Well, it’s interesting because that’s how I know him now. When I first met him… he was very nice and kind and soft-spoken, especially when you first met him. Like the first night we met him, we had dinner at Night’s house, and I sat next to him for 30 minutes, we talked about veganism and how we both don’t eat meat. So it was really weird… no matter what I thought about him and how nervous I was to meet him, it wasn’t what I expected.

Seeing him play this character as well, he is the guiding force for the Four Horsemen. I think our characters look to him and look to him for guidance.

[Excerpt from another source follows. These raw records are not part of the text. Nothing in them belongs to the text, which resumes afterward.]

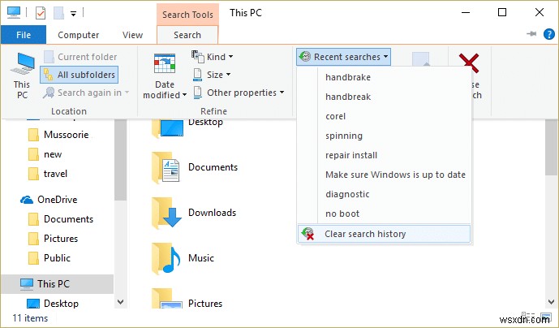Select 'repair install' from recent searches
The image size is (559, 328).
click(351, 155)
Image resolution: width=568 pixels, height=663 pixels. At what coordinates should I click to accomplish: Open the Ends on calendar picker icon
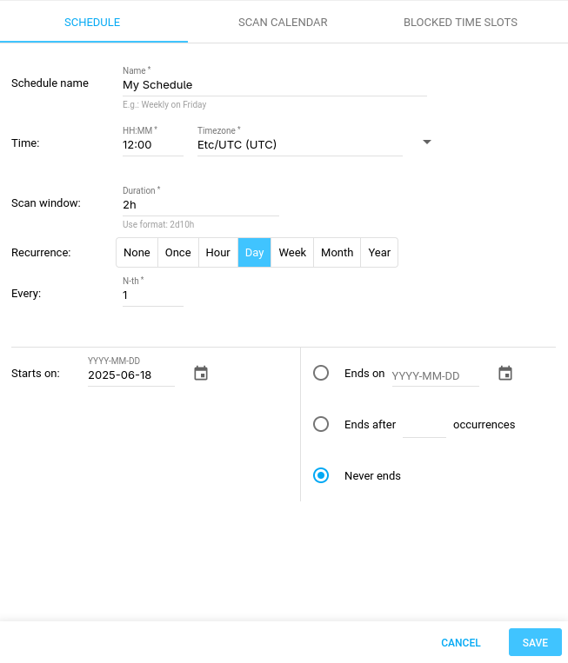[505, 374]
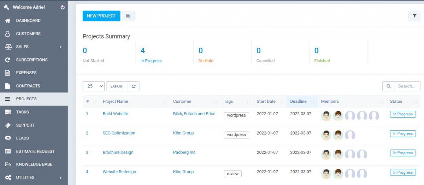The height and width of the screenshot is (185, 424).
Task: Click the Dashboard home icon in sidebar
Action: [8, 21]
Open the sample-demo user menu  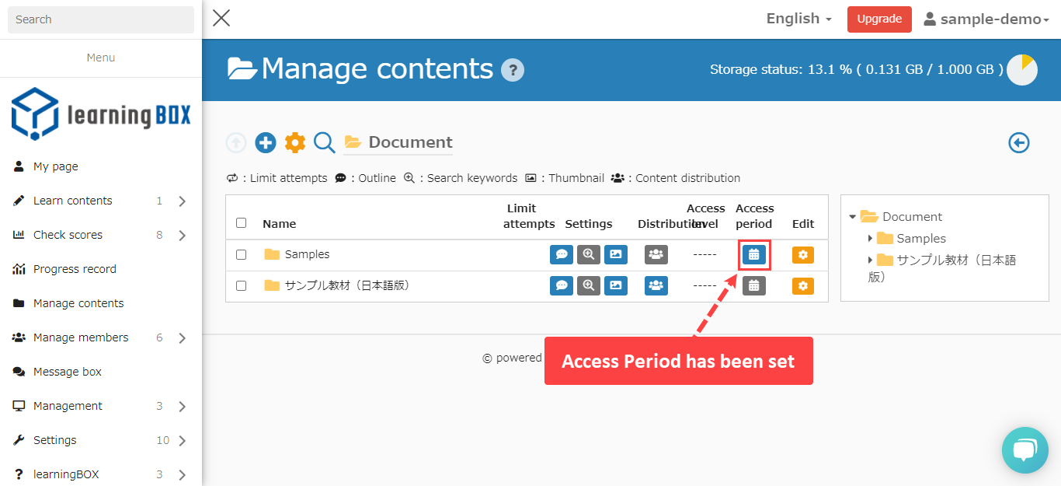(x=986, y=19)
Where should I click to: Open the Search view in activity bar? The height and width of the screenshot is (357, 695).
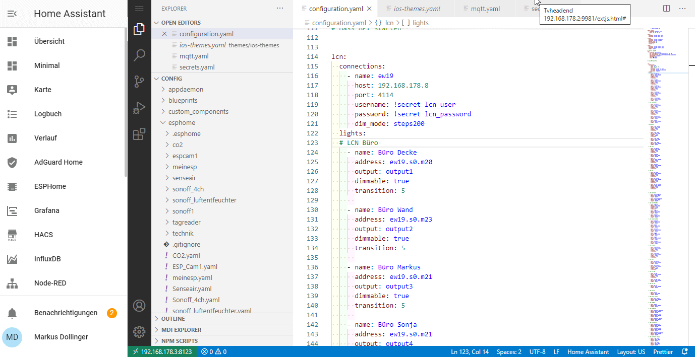tap(139, 55)
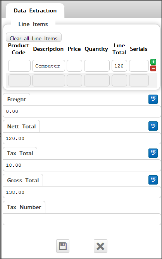Viewport: 162px width, 259px height.
Task: Click the Line Total field showing 120
Action: 119,66
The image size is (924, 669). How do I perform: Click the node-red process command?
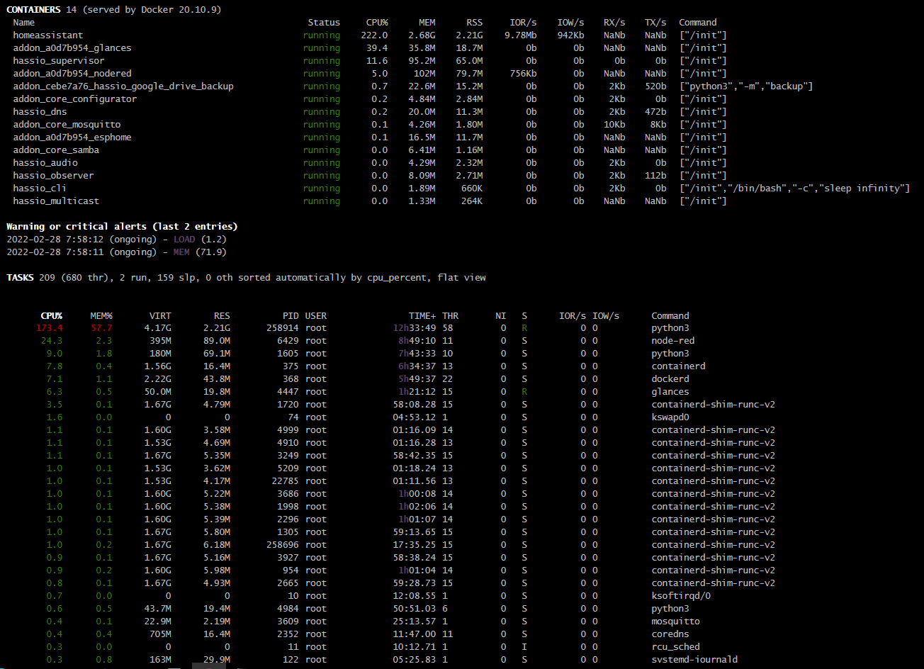coord(674,341)
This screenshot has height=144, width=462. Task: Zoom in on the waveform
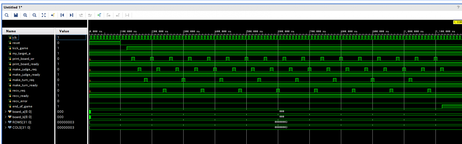pos(25,15)
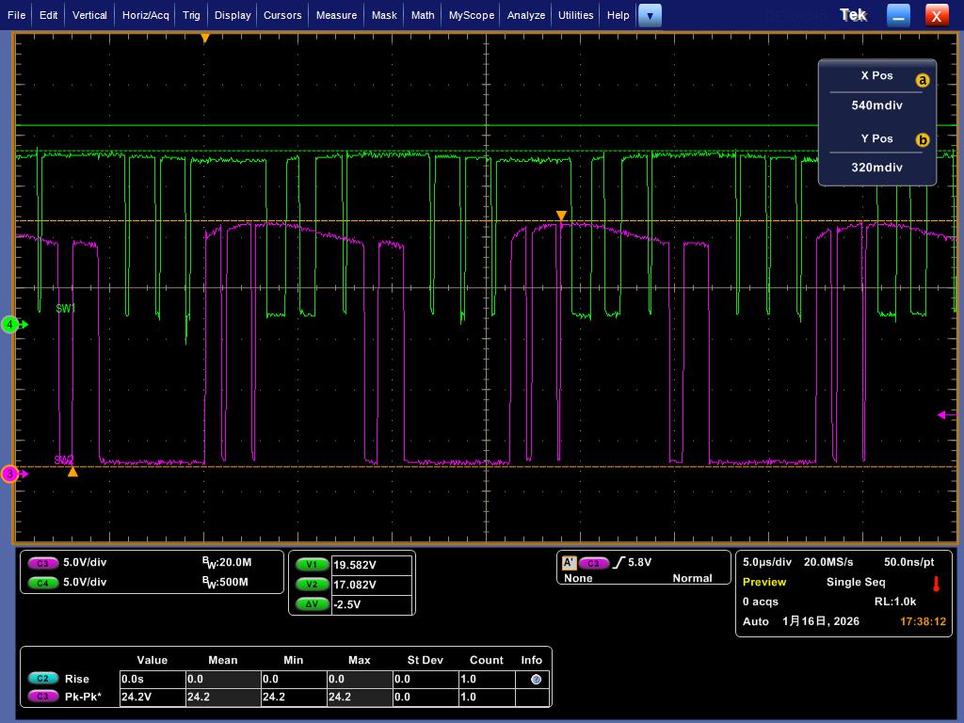Click the channel 4 ground reference marker
The image size is (964, 723).
pyautogui.click(x=11, y=325)
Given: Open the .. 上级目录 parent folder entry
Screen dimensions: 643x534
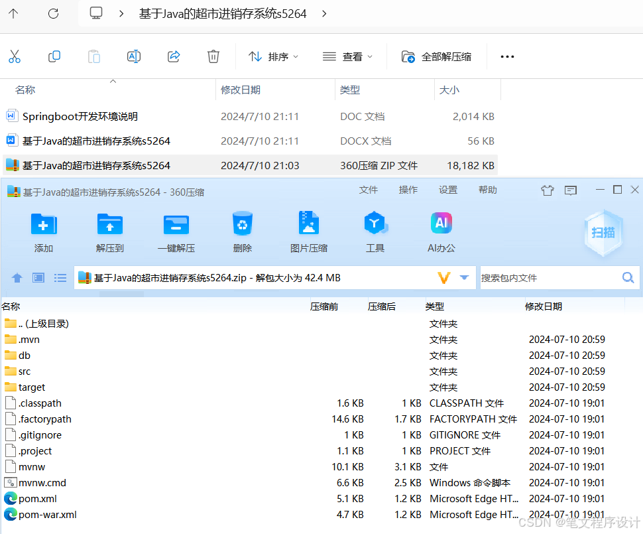Looking at the screenshot, I should pyautogui.click(x=40, y=323).
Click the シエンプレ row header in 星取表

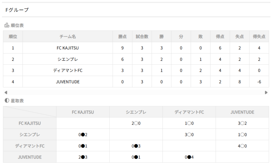(x=30, y=135)
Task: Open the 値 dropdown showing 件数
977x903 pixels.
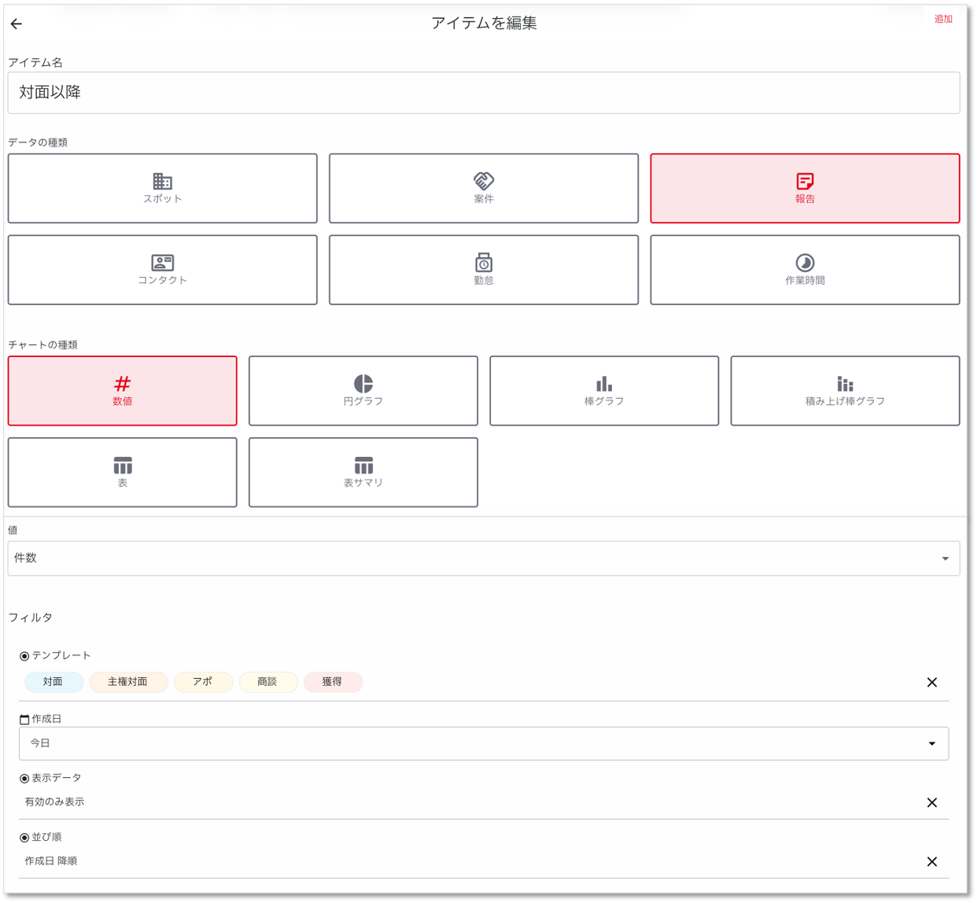Action: pos(483,558)
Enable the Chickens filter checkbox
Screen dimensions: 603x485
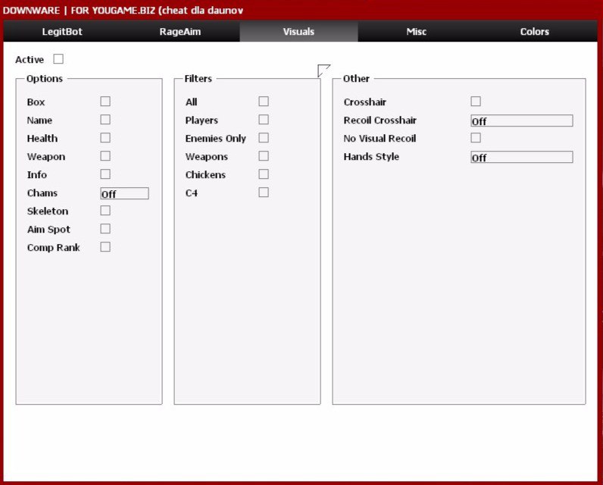pos(264,174)
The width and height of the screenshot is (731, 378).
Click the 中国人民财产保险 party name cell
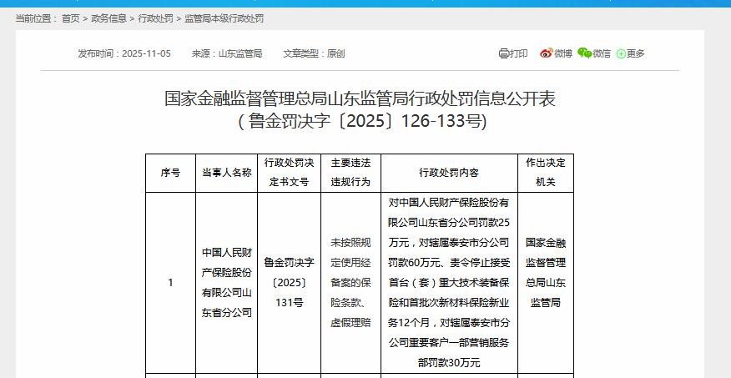(x=226, y=282)
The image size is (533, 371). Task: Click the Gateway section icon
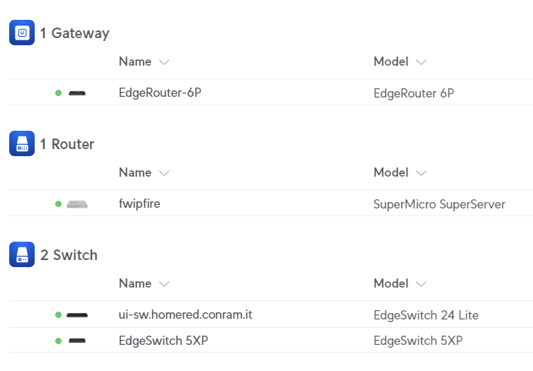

Then as actors too, we watched him a lot in many scenes to set the tone, and we followed his lead. He is just kind and sweet. So I feel lucky that, that he is leading this movie for us.

This movie does so much with so little and there’s only one real central location – the cabin. How does it make a full-length feature on it? It’s not a big mansion, it’s a nice cabin. How was the availability of one location for the entire film?

I think because it’s built on a stage that also has this element and makes it feel more real than just filming a cabin in the middle of the woods… we’ll walk outside the cabin and this is it. industrial building that we go to and we avoid the lights … it’s this weird Truman Show-esque feeling for five weeks when we leave the set. But it was great because at the end … those outdoor scenes at the beginning of the film when we were walking in the woods, that’s where we ended. So it felt great to be outside and it felt like we were out of the cabin and breathing fresh air for the first time in like five weeks. So it’s cool to finish with nature and the outdoors and it’s a big sigh of relief for everyone, I think. [Laugh].

You’ve talked about wanting to work with Night for a long time. What exactly made him a director? I think it’s great that we’ve seen him get more praise lately. It seems that he took it for granted for a while but now he has beautiful flowers.

Yes, I agree. I’m a fan of him … I have two older brothers, and they really introduced me to those movies and influenced me in what I wanted. He’s always been someone I admire and I just enjoy his work. Then I auditioned for him at … like 13, when I started acting professionally. I’ve auditioned him a few times, so he’s always on my radar and I’m hoping to work with him and get a project done. I’m always excited when I see his name in an email that he’s doing another movie or a TV show.

I think the movie that stood out for me – and I watched it again before filming – was The Village, and also Signs. But The Village, I feel, perfectly encapsulates what he does best, that he can add humanity and humor and then also horror. I think, for me, that movie just reminded me why I love his work and admire his filmmaking.